STJ. 4ª Turma. AgInt no AREsp 980.664/MG, Rel. Min. Maria Isabel Gallotti, julgado em 23/5/2017.

O julgado acima fala em instância “ordinária”. E na instância “extraordinária” (STJ/STF)? Se João tivesse feito isso ao interpor um recurso especial, como ficaria a questão? Seria possível aplicar o mesmo raciocínio e, antes de não conhecer o Resp, exigir a intimação do recorrente para suprir o vício?
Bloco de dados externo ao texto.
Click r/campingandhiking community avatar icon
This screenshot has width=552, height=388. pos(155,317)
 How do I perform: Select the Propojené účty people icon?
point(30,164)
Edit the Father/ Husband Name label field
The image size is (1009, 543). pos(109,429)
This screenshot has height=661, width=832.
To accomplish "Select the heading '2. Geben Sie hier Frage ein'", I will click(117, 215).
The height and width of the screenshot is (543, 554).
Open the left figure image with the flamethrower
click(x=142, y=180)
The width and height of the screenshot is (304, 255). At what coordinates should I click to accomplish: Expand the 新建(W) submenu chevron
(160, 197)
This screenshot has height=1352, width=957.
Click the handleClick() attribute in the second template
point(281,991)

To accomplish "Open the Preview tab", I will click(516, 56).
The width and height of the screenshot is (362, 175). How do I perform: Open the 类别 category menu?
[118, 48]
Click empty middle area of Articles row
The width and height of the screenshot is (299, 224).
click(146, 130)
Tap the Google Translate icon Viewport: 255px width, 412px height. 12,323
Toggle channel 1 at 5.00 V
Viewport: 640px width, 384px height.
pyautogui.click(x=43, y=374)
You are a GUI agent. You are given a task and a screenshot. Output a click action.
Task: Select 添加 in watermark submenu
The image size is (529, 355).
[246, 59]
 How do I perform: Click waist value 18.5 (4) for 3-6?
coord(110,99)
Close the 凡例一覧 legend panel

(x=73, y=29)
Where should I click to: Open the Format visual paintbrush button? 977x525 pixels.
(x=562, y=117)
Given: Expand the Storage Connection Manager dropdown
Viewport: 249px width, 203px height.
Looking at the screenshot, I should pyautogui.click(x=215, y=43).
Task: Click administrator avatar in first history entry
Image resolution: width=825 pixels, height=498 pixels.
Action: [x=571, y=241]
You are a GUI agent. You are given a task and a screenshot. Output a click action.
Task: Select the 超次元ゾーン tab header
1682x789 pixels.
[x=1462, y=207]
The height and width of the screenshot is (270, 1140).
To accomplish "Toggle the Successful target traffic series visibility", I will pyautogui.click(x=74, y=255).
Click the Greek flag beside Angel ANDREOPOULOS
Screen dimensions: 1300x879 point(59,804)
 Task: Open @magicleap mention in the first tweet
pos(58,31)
Aplica-se a mesma regra para o caso de recursos interpostos nos Tribunais Superiores?

Na vigência do CPC/1973: NÃO
O STJ possuía o entendimento pacífico de que não se aplicava o art. 13 do CPC/1973 no caso de recurso especial. Veja:
Não se afigura aplicável a providência do art. 13 do CPC/1973, uma vez que o vício de representação é considerado insanável na instância extraordinária.
STJ. 4ª Turma. AgInt no AREsp 1033330/PE, Rel. Min. Maria Isabel Gallotti, julgado em 10/10/2017.

Na vigência do CPC/2015: SIM
O art. 76 do CPC/2015, que veio substituir o art. 13 do CPC/1973, deve ser aplicado para o recurso especial. Isso porque existe um comando expresso nesse sentido no § 2º do art. 76:
Art. 76 (...)
§ 2º Descumprida a determinação em fase recursal perante tribunal de justiça, tribunal regional federal ou tribunal superior, o relator:
I - não conhecerá do recurso, se a providência couber ao recorrente;
II - determinará o desentranhamento das contrarrazões, se a providência couber ao recorrido.

Além disso, podemos também invocar o art. 932, parágrafo único, do CPC/2015:
Art. 932 (...)
Parágrafo único. Antes de considerar inadmissível o recurso, o relator concederá o prazo de 5 (cinco) dias ao recorrente para que seja sanado vício ou complementada a documentação exigível.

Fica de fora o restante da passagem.